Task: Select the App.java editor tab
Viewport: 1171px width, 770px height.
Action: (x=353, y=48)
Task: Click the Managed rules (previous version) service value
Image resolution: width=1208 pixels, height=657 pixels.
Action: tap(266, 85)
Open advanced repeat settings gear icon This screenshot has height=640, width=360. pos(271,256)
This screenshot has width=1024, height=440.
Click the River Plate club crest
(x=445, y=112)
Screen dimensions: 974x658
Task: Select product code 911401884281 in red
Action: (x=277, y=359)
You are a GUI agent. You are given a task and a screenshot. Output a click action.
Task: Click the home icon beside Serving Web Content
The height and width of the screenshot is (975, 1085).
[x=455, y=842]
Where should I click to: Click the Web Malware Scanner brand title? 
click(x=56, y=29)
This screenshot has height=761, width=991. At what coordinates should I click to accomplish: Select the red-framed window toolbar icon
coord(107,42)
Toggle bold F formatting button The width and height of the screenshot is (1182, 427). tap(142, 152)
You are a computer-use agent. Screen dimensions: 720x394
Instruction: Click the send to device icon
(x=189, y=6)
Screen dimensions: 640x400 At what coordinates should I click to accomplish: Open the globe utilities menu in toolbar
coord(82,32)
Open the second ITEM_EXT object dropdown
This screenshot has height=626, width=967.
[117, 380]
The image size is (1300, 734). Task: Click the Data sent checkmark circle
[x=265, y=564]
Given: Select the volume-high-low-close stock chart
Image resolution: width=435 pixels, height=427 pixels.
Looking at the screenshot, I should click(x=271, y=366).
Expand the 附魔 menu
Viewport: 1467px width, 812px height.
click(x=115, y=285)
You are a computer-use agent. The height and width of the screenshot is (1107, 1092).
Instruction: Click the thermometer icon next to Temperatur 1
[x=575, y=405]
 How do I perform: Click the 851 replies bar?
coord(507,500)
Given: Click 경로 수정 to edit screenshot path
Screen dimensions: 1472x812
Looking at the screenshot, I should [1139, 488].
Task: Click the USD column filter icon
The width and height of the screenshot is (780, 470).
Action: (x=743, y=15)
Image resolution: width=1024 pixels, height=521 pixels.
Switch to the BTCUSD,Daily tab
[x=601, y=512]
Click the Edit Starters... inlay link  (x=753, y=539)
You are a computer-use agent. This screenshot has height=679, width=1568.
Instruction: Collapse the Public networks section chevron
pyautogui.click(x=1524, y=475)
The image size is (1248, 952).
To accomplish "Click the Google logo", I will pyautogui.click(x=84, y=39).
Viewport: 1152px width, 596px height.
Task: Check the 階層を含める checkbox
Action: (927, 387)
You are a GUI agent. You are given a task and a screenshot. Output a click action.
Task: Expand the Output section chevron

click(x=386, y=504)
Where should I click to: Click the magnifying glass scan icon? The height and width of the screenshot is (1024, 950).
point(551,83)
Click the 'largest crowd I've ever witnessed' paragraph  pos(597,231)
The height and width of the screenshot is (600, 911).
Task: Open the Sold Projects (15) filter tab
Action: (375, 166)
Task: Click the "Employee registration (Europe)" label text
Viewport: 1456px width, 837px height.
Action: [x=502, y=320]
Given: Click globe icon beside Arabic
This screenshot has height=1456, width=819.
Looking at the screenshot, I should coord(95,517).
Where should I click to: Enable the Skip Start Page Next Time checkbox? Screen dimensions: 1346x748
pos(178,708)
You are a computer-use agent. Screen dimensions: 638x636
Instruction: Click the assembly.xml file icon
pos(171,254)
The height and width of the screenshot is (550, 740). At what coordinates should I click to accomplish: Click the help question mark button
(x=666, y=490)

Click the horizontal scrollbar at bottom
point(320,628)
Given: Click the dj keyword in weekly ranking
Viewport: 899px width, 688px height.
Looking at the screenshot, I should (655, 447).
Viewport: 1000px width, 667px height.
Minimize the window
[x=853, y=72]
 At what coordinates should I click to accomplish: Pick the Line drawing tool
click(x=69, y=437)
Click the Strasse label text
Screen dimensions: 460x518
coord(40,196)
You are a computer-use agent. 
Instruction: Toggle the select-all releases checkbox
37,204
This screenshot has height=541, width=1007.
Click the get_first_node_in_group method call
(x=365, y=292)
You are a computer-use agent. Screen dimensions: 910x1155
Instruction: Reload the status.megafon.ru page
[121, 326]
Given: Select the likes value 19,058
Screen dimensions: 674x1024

### EXERCISE
Please output each entry above exactly, leaving nothing out.

### WRITTEN REPLY
Task: Select the App.java editor tab
Viewport: 1171px width, 770px height.
Action: (x=353, y=48)
Task: Click the Managed rules (previous version) service value
Image resolution: width=1208 pixels, height=657 pixels.
Action: tap(266, 85)
Open advanced repeat settings gear icon This screenshot has height=640, width=360. pos(271,256)
This screenshot has width=1024, height=440.
Click the River Plate club crest
(x=445, y=112)
Screen dimensions: 974x658
Task: Select product code 911401884281 in red
Action: (x=277, y=359)
You are a GUI agent. You are given a task and a screenshot. Output a click action.
Task: Click the home icon beside Serving Web Content
The height and width of the screenshot is (975, 1085).
[x=455, y=842]
Where should I click to: Click the Web Malware Scanner brand title? 
click(x=56, y=29)
This screenshot has height=761, width=991. At what coordinates should I click to accomplish: Select the red-framed window toolbar icon
coord(107,42)
Toggle bold F formatting button The width and height of the screenshot is (1182, 427). tap(142, 152)
You are a computer-use agent. Screen dimensions: 720x394
Instruction: Click the send to device icon
(x=189, y=6)
Screen dimensions: 640x400 At what coordinates should I click to accomplish: Open the globe utilities menu in toolbar
coord(82,32)
Open the second ITEM_EXT object dropdown
This screenshot has height=626, width=967.
[117, 380]
The image size is (1300, 734). Task: Click the Data sent checkmark circle
[x=265, y=564]
Given: Select the volume-high-low-close stock chart
Image resolution: width=435 pixels, height=427 pixels.
Looking at the screenshot, I should click(x=271, y=366).
Expand the 附魔 menu
Viewport: 1467px width, 812px height.
click(x=115, y=285)
You are a computer-use agent. The height and width of the screenshot is (1107, 1092).
Instruction: Click the thermometer icon next to Temperatur 1
[x=575, y=405]
 How do I perform: Click the 851 replies bar?
coord(507,500)
Given: Click 경로 수정 to edit screenshot path
Screen dimensions: 1472x812
Looking at the screenshot, I should [1139, 488].
Task: Click the USD column filter icon
The width and height of the screenshot is (780, 470).
Action: (x=743, y=15)
Image resolution: width=1024 pixels, height=521 pixels.
Switch to the BTCUSD,Daily tab
[x=601, y=512]
Click the Edit Starters... inlay link  (x=753, y=539)
You are a computer-use agent. This screenshot has height=679, width=1568.
Instruction: Collapse the Public networks section chevron
pyautogui.click(x=1524, y=475)
The image size is (1248, 952).
To accomplish "Click the Google logo", I will pyautogui.click(x=84, y=39).
Viewport: 1152px width, 596px height.
Task: Check the 階層を含める checkbox
Action: (927, 387)
You are a GUI agent. You are given a task and a screenshot. Output a click action.
Task: Expand the Output section chevron

click(x=386, y=504)
Where should I click to: Click the magnifying glass scan icon? The height and width of the screenshot is (1024, 950).
point(551,83)
Click the 'largest crowd I've ever witnessed' paragraph  pos(597,231)
The height and width of the screenshot is (600, 911).
Task: Open the Sold Projects (15) filter tab
Action: (375, 166)
Task: Click the "Employee registration (Europe)" label text
Viewport: 1456px width, 837px height.
Action: [x=502, y=320]
Given: Click globe icon beside Arabic
This screenshot has height=1456, width=819.
Looking at the screenshot, I should coord(95,517).
Where should I click to: Enable the Skip Start Page Next Time checkbox? Screen dimensions: 1346x748
pos(178,708)
You are a computer-use agent. Screen dimensions: 638x636
Instruction: Click the assembly.xml file icon
pos(171,254)
The height and width of the screenshot is (550, 740). At what coordinates should I click to accomplish: Click the help question mark button
(x=666, y=490)

Click the horizontal scrollbar at bottom
point(320,628)
Given: Click the dj keyword in weekly ranking
Viewport: 899px width, 688px height.
Looking at the screenshot, I should (655, 447).
Viewport: 1000px width, 667px height.
Minimize the window
[x=853, y=72]
 At what coordinates should I click to accomplish: Pick the Line drawing tool
click(x=69, y=437)
Click the Strasse label text
Screen dimensions: 460x518
coord(40,196)
You are a computer-use agent. 
Instruction: Toggle the select-all releases checkbox
37,204
This screenshot has height=541, width=1007.
Click the get_first_node_in_group method call
(x=365, y=292)
You are a computer-use agent. Screen dimensions: 910x1155
Instruction: Reload the status.megafon.ru page
[121, 326]
Given: Select the likes value 19,058
Screen dimensions: 674x1024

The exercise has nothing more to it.